Meal Kit and Delivery Stocks for Investors Amid Solid Growth
The meal kit and delivery sectors are soaring and stocks are following suit. Here are some delivery stocks to invest in across the board.
Feb. 17 2021, Published 2:11 p.m. ET
We're officially in the era where just about anything can land on your doorstep in record time. The global revenue for online food delivery doubled from 2017 to 2020. Meal kit delivery revenue is expected to triple from its level in 2017 by 2024. Now, more delivery stocks than ever are available on the market.
Which delivery stocks should retail investors prioritize?
Big names like GrubHub and Uber are already the blue chips of delivery stocks
One-time and subscription-based food delivery platforms are a recent phenomena in the grand scheme. With that in mind, some of the industry's biggest names have put themselves at the top of the pack in a relatively short period of time.
GrubHub (NYSE:GRUB) went public in 2014 and has gained 106.18 percent. A 2018 peak put GrubHub at an all-time growth rate of 329.74 percent, but it has since dipped down. However, the high proves the long-term potential for GrubHub investors.
Uber Eats is a platform that Uber (NYSE:UBER) launched. Uber went public in May 2019. Since then, its stock has risen 45.1 percent. Lots of volatility makes Uber Eats a riskier bet for investors, especially in the short term.
Meanwhile, DoorDash (NYSE: DASH) started trading in December 2020. Just over two months after the debut, the shares have gained a fair 7.18 percent. Analysts across the board see the slow and steady potential after an overpriced debut.
Meal kit delivery services are on the global stock market
Full disclosure: I get HelloFresh delivered to my house a few times a month. HelloFresh (OTCMKTS: HLFFF, FSE:HFG) has the biggest lifetime returns with 435.85 percent since July 2018. The stock isn't traded on a U.S. exchange, but it does offer geographical diversity.
Personally, I would avoid Blue Apron (NYSE: APRN). The company's shares have lost 92.52 percent of their value since they went public in June 2017. There's always the potential for a tailwind, but it's undoubtedly too much risk for some.
Funds with delivery stocks to invest in
If OTC isn't your thing, HelloFresh can be found in funds like the Vanguard International Growth Fund (VWIGX) and the Vanguard ESG International Stock ETF (VSGX).

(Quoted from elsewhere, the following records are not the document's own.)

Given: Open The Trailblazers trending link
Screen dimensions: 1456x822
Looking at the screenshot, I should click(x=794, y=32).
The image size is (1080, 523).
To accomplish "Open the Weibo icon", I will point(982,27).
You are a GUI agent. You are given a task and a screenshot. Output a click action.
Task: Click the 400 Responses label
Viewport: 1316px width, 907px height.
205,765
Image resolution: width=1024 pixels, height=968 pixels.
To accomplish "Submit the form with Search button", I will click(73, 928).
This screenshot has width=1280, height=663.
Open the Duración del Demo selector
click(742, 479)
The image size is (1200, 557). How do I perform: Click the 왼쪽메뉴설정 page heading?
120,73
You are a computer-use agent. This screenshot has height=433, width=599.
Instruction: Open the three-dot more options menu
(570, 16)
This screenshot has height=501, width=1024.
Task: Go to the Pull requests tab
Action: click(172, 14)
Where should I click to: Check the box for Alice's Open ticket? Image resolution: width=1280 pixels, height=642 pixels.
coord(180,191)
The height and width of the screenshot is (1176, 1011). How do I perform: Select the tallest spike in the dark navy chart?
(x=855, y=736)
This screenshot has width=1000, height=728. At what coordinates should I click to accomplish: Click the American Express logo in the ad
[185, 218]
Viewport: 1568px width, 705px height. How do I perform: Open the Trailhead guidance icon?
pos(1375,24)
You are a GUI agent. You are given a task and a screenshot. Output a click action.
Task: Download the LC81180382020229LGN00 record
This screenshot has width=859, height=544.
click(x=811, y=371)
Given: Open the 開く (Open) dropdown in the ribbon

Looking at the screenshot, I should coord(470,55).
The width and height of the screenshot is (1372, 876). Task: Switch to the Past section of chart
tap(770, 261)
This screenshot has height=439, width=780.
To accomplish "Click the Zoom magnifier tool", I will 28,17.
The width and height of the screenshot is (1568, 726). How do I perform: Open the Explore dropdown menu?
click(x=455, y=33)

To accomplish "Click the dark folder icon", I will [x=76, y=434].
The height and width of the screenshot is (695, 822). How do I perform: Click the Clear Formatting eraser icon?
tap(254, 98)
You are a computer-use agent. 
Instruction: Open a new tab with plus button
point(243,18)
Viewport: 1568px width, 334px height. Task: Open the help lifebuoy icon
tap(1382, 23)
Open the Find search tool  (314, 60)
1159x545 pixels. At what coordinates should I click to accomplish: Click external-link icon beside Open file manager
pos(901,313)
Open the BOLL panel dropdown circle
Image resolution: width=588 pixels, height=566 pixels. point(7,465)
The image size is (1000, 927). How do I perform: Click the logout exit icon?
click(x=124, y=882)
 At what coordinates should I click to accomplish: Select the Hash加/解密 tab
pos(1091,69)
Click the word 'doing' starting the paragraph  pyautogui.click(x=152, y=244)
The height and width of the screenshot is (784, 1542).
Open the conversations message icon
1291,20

GrubHub has expansive ETF exposure. It has a 3.96 percent weight in the ProShares Online Retail ETF (ONLN), which would be a valid source of potential for the industry as a whole.
As of Feb. 17, DoorDash maintains a 1.73 percent weight in the Renaissance IPO ETF (IPO), which tracks a basket of recent IPOs. The last 12 months have been good to IPO, which has incurred a solid 111.5 percent growth during that period.
More delivery stocks are en route
In 2021, InstaCart plans to make its market debut, but the date hasn't been announced. Reports suggest that it will come before the end of H1 of 2021. Investors will have to wait and see whether this IPO is worth the investment.
Other popular apps, like Postmates, Seamless, and goPuff, have avoided the public domain. With a rise in public offerings, it's possible this will change.